▸ **EXERCISE OBJECTIVE**
Scan the records for the word "filter". Copy each line that includes it.

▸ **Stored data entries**
■ ■ ■ ■ ■

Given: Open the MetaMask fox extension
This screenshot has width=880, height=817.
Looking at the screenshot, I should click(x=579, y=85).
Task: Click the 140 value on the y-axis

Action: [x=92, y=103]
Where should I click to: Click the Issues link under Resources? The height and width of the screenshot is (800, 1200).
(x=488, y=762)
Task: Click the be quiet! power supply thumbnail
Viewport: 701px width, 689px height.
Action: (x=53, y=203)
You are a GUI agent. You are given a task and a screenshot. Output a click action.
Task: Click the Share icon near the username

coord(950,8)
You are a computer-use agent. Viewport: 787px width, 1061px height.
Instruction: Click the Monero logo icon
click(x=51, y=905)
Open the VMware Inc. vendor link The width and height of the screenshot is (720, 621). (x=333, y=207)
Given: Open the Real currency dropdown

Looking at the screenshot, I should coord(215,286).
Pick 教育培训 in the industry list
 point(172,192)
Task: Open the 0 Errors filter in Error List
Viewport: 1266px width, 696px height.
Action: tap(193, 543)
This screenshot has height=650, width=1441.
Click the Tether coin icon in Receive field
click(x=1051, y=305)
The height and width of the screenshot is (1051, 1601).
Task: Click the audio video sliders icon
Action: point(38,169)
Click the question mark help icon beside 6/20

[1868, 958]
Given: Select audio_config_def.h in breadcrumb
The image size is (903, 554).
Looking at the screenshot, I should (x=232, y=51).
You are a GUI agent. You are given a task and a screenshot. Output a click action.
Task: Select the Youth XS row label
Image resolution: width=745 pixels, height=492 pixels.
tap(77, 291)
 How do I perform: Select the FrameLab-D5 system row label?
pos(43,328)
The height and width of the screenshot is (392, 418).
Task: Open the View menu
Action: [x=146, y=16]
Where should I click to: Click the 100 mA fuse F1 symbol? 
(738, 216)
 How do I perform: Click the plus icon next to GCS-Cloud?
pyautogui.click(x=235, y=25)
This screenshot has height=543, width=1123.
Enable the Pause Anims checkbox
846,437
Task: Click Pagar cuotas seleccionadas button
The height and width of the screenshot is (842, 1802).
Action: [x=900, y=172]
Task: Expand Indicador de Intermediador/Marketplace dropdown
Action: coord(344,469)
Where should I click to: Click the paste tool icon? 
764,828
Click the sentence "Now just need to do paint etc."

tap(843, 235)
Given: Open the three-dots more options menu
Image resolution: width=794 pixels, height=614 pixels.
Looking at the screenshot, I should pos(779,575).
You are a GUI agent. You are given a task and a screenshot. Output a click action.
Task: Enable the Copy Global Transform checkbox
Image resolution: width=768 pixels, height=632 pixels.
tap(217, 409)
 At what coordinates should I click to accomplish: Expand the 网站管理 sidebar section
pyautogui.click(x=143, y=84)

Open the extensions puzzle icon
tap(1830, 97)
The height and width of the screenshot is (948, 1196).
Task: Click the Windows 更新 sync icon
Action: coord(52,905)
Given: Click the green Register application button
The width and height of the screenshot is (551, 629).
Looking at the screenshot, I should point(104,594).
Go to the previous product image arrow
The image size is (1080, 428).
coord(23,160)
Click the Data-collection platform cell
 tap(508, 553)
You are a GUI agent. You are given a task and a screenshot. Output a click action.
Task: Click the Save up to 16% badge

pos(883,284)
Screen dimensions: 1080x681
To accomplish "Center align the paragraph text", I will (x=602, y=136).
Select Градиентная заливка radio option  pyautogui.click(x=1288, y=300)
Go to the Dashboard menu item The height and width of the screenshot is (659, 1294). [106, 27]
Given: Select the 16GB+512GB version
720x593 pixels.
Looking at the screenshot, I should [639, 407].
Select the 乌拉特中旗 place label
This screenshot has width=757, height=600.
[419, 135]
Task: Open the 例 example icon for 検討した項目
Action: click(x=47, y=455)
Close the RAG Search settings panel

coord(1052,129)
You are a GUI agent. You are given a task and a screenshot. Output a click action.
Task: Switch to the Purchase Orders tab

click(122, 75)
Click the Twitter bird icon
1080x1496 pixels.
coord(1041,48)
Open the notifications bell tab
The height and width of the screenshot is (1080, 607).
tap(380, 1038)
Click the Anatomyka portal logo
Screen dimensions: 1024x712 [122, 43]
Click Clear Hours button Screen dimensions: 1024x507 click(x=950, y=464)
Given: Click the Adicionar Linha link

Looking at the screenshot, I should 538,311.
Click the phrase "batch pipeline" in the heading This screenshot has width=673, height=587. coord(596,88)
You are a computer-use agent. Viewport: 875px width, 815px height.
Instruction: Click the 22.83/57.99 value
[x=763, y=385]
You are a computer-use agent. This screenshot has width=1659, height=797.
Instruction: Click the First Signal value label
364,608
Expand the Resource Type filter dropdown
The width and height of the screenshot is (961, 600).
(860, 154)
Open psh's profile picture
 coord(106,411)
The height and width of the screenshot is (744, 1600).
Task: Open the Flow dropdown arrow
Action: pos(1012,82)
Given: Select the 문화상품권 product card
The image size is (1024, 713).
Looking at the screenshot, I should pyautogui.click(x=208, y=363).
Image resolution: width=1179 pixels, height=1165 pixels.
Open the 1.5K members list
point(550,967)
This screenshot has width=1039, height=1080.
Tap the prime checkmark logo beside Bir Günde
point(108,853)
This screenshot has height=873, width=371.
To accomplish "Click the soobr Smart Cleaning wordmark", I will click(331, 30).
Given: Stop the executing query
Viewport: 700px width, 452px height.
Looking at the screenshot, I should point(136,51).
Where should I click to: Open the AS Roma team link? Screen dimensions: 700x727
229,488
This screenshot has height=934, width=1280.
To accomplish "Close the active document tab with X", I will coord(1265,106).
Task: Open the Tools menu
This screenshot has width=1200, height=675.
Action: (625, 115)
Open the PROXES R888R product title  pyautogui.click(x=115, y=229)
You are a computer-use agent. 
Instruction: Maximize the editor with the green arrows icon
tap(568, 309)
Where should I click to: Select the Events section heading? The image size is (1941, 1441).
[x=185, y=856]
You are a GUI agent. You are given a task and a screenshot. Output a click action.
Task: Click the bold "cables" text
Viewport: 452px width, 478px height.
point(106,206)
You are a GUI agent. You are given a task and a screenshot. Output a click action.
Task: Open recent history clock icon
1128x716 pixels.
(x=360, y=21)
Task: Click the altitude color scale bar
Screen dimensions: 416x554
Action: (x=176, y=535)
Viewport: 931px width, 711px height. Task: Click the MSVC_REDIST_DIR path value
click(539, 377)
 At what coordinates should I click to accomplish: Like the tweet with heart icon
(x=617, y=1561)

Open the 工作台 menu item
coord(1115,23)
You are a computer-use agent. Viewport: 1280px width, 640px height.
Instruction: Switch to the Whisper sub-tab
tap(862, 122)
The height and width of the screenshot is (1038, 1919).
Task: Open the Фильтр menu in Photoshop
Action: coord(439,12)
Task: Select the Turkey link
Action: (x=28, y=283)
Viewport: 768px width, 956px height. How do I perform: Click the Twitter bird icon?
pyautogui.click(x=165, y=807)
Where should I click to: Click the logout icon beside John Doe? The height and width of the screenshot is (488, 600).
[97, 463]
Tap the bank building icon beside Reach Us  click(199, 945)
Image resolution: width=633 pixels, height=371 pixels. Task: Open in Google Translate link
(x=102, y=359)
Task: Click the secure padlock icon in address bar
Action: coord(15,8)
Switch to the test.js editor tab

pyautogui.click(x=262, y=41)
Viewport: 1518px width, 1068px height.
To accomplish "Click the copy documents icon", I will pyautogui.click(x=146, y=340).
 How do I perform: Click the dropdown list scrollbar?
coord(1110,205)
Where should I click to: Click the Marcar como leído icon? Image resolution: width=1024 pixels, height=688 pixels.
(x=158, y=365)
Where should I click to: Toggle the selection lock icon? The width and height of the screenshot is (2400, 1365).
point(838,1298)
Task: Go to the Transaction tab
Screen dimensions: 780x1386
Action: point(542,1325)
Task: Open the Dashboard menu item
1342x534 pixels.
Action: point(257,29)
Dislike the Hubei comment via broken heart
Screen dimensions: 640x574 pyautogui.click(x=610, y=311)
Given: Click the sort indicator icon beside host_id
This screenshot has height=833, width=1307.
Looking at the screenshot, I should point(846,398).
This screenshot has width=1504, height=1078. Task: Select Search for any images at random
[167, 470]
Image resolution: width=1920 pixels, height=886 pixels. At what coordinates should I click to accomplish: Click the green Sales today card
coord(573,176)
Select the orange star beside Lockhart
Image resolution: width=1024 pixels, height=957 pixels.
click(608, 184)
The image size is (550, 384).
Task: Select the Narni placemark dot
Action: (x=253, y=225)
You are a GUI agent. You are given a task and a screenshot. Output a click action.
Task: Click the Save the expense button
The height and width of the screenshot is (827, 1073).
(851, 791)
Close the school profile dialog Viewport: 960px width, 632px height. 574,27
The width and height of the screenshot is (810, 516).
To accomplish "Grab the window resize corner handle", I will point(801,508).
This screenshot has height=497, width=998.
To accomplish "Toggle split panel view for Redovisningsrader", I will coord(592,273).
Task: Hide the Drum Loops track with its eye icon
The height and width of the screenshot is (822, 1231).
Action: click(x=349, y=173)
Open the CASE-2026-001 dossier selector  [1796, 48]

■ ■ ■ ■ ■

▸ **ANSWER FOR THE TASK**
Task: Open the 0 Errors filter in Error List
Expand the Resource Type filter dropdown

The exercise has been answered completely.